Leptotrombidium pallidum is the major vector mite for Orientia tsutsugamushi, the causative agent of scrub typhus, in Asian countries, including Korea. The genome size of L. pallidum was previously estimated to be 191 ± 7 Mb (Kim et al., 2014). Genomic DNA (gDNA) was extracted from a single female from a 9-generation inbred L. pallidum colony and used for whole genome amplification (WGA). The resulting amplified gDNA was used for the construction of paired-end and mate-pair libraries and sequenced using Illumina platforms (HiSeq2000 and MiSeq). An unamplified gDNA sample extracted from 20 female mites was also used for sequencing in parallel. More than 45Gb sequence reads from both paired-end and mate-pair libraries of the WGA gDNA were trimmed and then de novo assembled using the CLC Asembly Cell v.4.0 for contig assembly and SSPACE for scaffolding. The assembly generated approximately 6,545 scaffolds with N50 value of 92,945 and total size of ~193Mb, which was in a good agreement with our previous estimation. Repeat analysis showed that about 30% of genome (~58Mb) was masked as repeats, most of which were unclassified novel elements. For gene predictions, generated were the PASA models based on genomic alignments of RNA-seq reads from 4 different chigger mite samples (i.e. male, female, larva, and protonymph) and the GeneWise models based on genomic alignments of protein sequences from 4 closely related species with chigger mite. Independently, ab initio gene predictions were performed with AUGUSTUS and FgeneSH with custom trained matrices optimized for L. pallidum and GENEID with pre-trained matrix for Acyrthopsiphon pisum. By combining all together, 15,842 genes were predicted finally. Manual curation is in progress for various groups of genes, including chemosensory receptor genes, immune-related genes, acaricide target genes, etc.

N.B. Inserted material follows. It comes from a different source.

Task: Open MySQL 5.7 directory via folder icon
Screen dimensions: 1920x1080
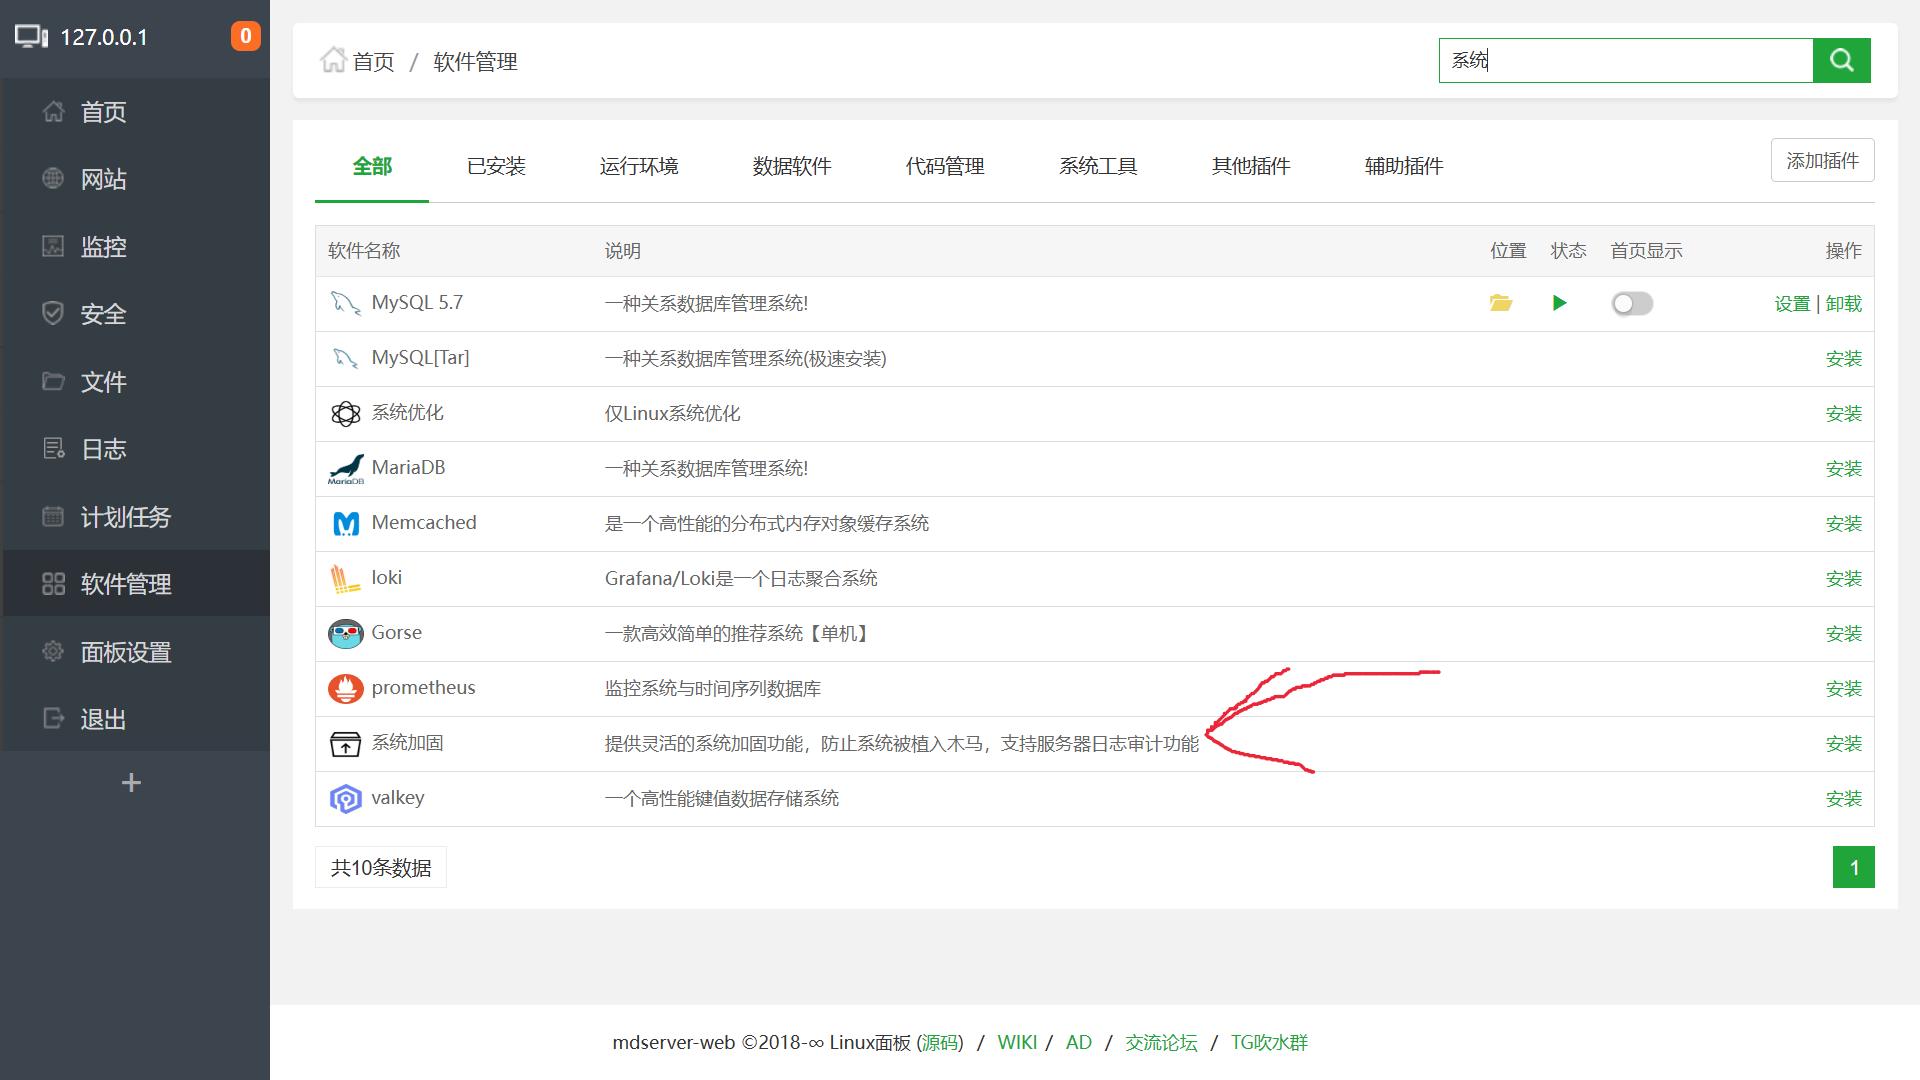Action: (1500, 303)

Leptotrombidium pallidum and Leptotrombidium scutellare are the major vector mites for Orientia tsutsugamushi, the causative agent of scrub typhus. Before these organisms can be subjected to whole-genome sequencing, the genome sizes of L. pallidum and L. scutellare were estimated by a method based on quantitative real-time PCR. In addition, k-mer analysis of the genome sequences obtained from Illumina sequencing was conducted to verify the mutual compatibility and reliability of results. The genome sizes estimated by qPCR were 191.3±7 Mb for L. pallidum and 262.1±13 Mb for L. scutellare. The estimated genome sizes based on k-mer analysis were 175.5 Mb for L. pallidum and 286.6 Mb for L. scutellare. The estimates from two independent methods were mutually complementary and in a similar range to those of other Acariform mites. The relatively small genome size would facilitate genome analysis, which could contribute to understanding Arachnida genome evolution and mite vector competence and provide key information for scrub typhus prevention.